(Saved data entries)
Segment Open
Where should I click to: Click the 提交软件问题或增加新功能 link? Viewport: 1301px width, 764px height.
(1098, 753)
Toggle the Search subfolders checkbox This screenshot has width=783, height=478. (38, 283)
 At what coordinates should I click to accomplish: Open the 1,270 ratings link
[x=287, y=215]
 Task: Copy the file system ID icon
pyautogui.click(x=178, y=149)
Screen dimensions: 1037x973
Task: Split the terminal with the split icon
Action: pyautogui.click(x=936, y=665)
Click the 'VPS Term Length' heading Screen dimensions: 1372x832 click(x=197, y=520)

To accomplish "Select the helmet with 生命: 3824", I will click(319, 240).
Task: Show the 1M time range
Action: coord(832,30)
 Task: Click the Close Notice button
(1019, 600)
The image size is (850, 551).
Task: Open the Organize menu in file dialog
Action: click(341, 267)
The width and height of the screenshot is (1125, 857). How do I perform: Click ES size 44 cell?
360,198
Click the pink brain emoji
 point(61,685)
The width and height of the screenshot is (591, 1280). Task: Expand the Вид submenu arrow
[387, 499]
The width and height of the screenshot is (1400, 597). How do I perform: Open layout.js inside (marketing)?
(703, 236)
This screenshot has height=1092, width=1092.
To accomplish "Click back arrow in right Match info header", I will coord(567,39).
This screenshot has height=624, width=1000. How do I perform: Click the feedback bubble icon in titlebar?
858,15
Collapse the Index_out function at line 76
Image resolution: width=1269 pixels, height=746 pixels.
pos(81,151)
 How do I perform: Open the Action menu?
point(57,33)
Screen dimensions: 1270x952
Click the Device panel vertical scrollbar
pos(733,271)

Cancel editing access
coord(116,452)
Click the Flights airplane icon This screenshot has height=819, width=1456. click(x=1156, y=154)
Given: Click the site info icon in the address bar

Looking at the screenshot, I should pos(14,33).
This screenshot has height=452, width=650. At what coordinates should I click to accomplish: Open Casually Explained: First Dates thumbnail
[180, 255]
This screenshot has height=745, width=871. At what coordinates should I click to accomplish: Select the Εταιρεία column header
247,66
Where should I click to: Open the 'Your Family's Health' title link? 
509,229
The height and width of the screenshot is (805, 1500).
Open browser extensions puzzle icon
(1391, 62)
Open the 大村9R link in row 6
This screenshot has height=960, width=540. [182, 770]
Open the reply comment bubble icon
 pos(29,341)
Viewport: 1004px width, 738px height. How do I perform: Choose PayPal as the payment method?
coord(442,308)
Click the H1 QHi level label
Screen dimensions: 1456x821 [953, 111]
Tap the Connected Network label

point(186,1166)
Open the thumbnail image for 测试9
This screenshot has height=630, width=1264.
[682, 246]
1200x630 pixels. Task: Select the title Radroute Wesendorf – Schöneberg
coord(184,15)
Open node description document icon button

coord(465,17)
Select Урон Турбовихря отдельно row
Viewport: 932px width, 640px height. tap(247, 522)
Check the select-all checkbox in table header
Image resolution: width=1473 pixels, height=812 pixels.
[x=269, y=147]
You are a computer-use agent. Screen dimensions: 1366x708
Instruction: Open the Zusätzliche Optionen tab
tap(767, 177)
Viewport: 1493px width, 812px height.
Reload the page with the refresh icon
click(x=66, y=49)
Segment Closed
## Work task
Above are some records. Copy each of their lines that holds the string "checkbox".

## Exercise solution
Toggle the Search subfolders checkbox This screenshot has width=783, height=478. (38, 283)
Check the select-all checkbox in table header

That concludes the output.